Symptom. Target group describe-target-health shows the target as unhealthy with description Health checks failed with these codes: [400]. The site still works externally, because all-targets-unhealthy is fail-open.

Cause. The ALB is health-checking the target with HTTP on a TLS-only port. nginx replies with HTTP 400 "Plain HTTP request sent to HTTPS port".

Fix. Set the target group's HealthCheckProtocol=HTTPS and HealthCheckPath=/healthz. Tune the thresholds while you're at it (interval 10s, timeout 5s, healthy 2, unhealthy 3 is a reasonable default). Make sure the subdomain nginx block has default_server so the SNI-less ALB probe lands on the manager rather than falling through to the wildcard subdomain block.

MQTT Broker Traffic chart is flat with tens of MB of "traffic"

Symptom. Dashboard's broker chart shows Messages / min: 0 but Traffic (1h): 47 MB. The line graph is pinned at zero.

Cause. Some MQTT client is hammering the broker with failing CONNECTs. messages.received is zero (no PUBLISH packets) but bytes.received ticks up from the CONNECT-CONNACK churn. Most often this is a notifier or publisher with a wrong username/password.
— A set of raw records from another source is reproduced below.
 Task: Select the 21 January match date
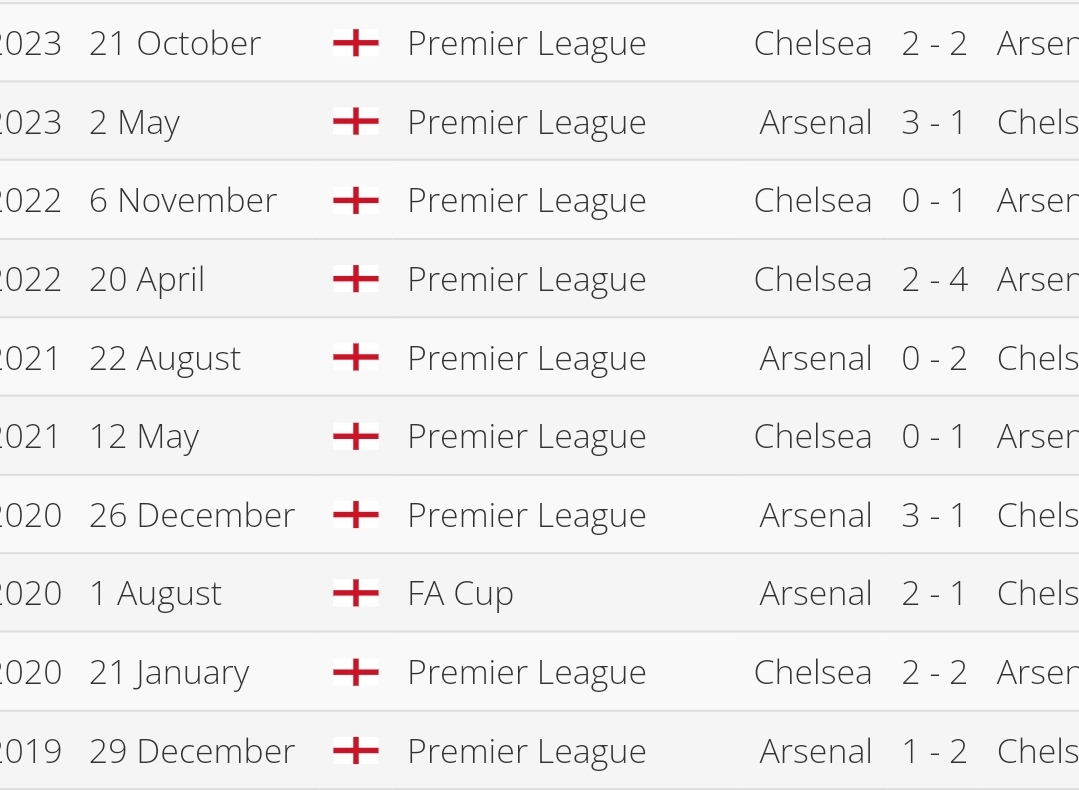click(169, 673)
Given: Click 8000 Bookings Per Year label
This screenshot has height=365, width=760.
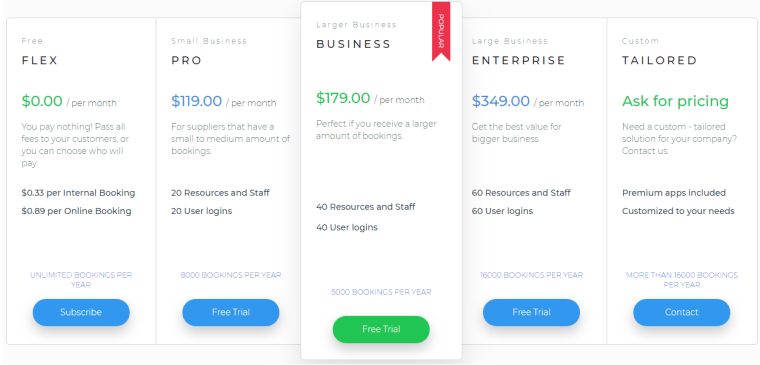Looking at the screenshot, I should click(231, 275).
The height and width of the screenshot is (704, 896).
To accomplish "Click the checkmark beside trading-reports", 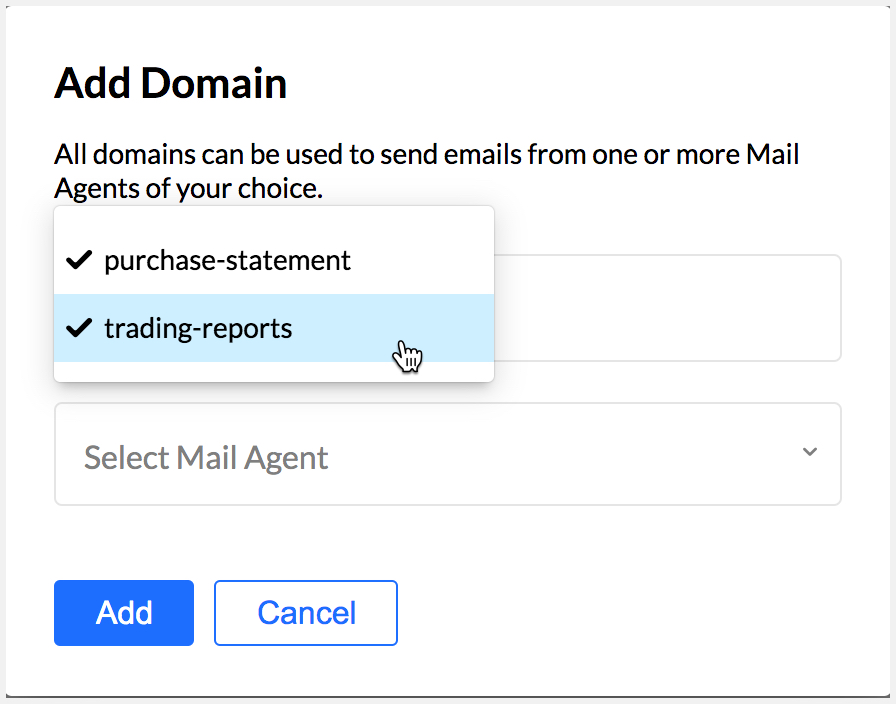I will point(79,327).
Fix. Look at packets.connack.auth_error against packets.connect.received on the EMQX metrics endpoint. If they match 1:1, you have an auth loop. Fix the credentials or kill the offending client.

Dashboard shows `<sub>.openflow.ing` instead of the real domain

Symptom. Your ROOT_DOMAIN is example.com, but instance cards show integration.openflow.ing in the URL preview.

Cause. The client bundle was built without VITE_ROOT_DOMAIN baked in, and the runtime fallback (current behavior: window.location.hostname) isn't picking up the right value — usually because the SPA is being served from a different domain than the apex.

Fix. Rebuild the client. Either set VITE_ROOT_DOMAIN explicitly before npm run build, or make sure the SPA is served from the apex domain. The runtime fallback only works when those match.

Drizzle says "permission denied" when running migrations on a non-primary box

Symptom. npm run db:push works on one box and fails on another with a Postgres permission error.

Cause. The app role differs per box. If a previous deploy created tables by running raw DDL as postgres (superuser), the tables ended up owned by postgres, but the runtime app user on that box doesn't have rights.

Fix. Either always run schema changes through Drizzle (npm run db:push connects as the app role), or wrap raw DDL with ALTER TABLE … OWNER TO <app role>. Recoverable from SQL via SELECT tableowner FROM pg_tables WHERE tablename = '…'.